**ФРАГМЕНТ ТЕКСТА**
============
Литературные впечатления, Закржевский Александр Карлович, Год: 1912

Время на прочтение: 8 минут(ы)

A. К. ЗАКРЖЕВСКИЙ

Литературные впечатления

К. Н. Леонтьев: pro et contra
Серия ‘Русский путь’
Личность и творчество Константина Леонтьева в оценке русских мыслителей и исследователей. 1891—1917 гг.
Антология. Книга 1
СПб., Издательство Русского Христианского гуманитарного института, 1995

III
ВОСКРЕСШИЙ ПИСАТЕЛЬ

Книгоиздательство Саблина задумало выпустить полное собрание сочинений Константина Леонтьева, пока вышло два тома…
Дело, во всяком случае, полезное: ведь для многих имя Леонтьева — звук пустой, а для некоторых — и того хуже (считают позорным самый этот звук, так поступают те, которые любят таблички с определенными надписями на лбу человеческом, им все равно до души этого человека, лишь бы значилась табличка, по ней и судят)… И только очень и очень немногие — человек десять во всей России, не больше — знают, кто был Леонтьев не по табличке, а душой своей, творчеством своим, мукой своей… И для этих немногих имя Леонтьева так же дорого, как имя Ницше, с которым у него много общего.
Так называемое общественное мнение осуждает Леонтьева за его ‘катковщину’, брезгливо относится к его консерватизму, называет ‘приверженцем палки и кнута’, ставит наряду с Меньшиковым. Но рассуждать таким образом могут люди очень недалекие, люди ‘табличек’ и партий, люди, для которых мир заключается в формуле, они и живут ею, а до мира им, в сущности, никакого дела и нет…
Да и не правы они по отношению к Леонтьеву: он от ‘общественности’ так же далек был, как и все выдающиеся гениальные люди, как и Достоевский, как и Ницше, как и многие им подобные… Он стоял выше всякой политики и общественности, которые так же нужны были ему, как телеге пятое колесо.
Если бы было иначе, то незачем было и откапывать теперь Леонтьева: ну, бранил политику и либерализм, ну и Бог с ним, пусть себе почивает, у нас и теперь своих достаточно… Если бы Леонтьев был только сотрудником ‘Русского вестника’, то нам в настоящее время было бы до него столько же дела, сколько до ‘Русского вестника’… По-видимому, интерес его вовсе не в этой стороне, по-видимому, значение его выше всякой политики, выше всяких интересов дня, и это свидетельствует о том, что Леонтьев творил для вечности и представляет ценность писателя незаурядного, оригинального, вневременного.
============
**ФРАГМЕНТЫ ДАННЫХ**
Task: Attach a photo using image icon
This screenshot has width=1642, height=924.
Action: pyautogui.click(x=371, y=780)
============
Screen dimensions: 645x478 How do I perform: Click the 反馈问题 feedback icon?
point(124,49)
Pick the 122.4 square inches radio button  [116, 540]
============
**ЗАДАНИЕ И ТРЕБОВАНИЯ**
Продолжите очерк о Константине Леонтьеве, начав сразу после последнего приведённого в нём предложения. Приведённые позиции получены из другого источника.

**ОТВЕТ К ЗАДАЧЕ**
Удивительно, сколько еще никому не известных кладов хранит в себе Россия! Творят они в одиночестве, в одиночестве пребывают, и знают о них лишь одинокие и такие же страдающие, никем не понятые люди, как они сами, а потом ‘гробокопатели’ извлекают их трупы из могил — и снова они воскресают, только теперь уже каждый идиот может повторить автоматически: ‘Да, это, знаете, человек весьма, весьма, как бы это сказать… гм… глубокомысленный, что ли!’ — ну, а тогда никто о них не знал и они не были никому нужны… Впрочем, это участь общая для всех истинно глубоких художников: улица подхватывает и превозносит лишь то, что годится для улицы, а алмазы сохраняются за семью печатями до тех пор, пока случай или мода, или какой-нибудь ‘гробокопатель’ не вытащит их на поверхность жизни… Напишет ‘гробокопатель’ кирпич в шестьсот страниц о значении извлеченного трупа, докажет так ясно, как уже нельзя иначе, что извлеченное достойно внимания, улица подхватит, газета поможет, и кумир готов… Так было с Ницше: при жизни над ним смеялись, гнали отовсюду, гнали и предавали злобным издевательствам его же товарищи, его же друзья, а теперь имя Ницше треплет всякий буржуй (и это, конечно, святотатство)…
Все обаяние Леонтьева, вся его красота именно в том и заключается, что он заявил неслыханное дерзание: пошел вразрез со своим временем, с господствующими идеями, с догматами, с традициями — во имя своей личной свободы, во имя истинной индивидуальной свободы, которая непонятна стаду и тем, на устах которых слово ‘свобода’ звучит так же привычно, как, например, слово ‘автомобиль’.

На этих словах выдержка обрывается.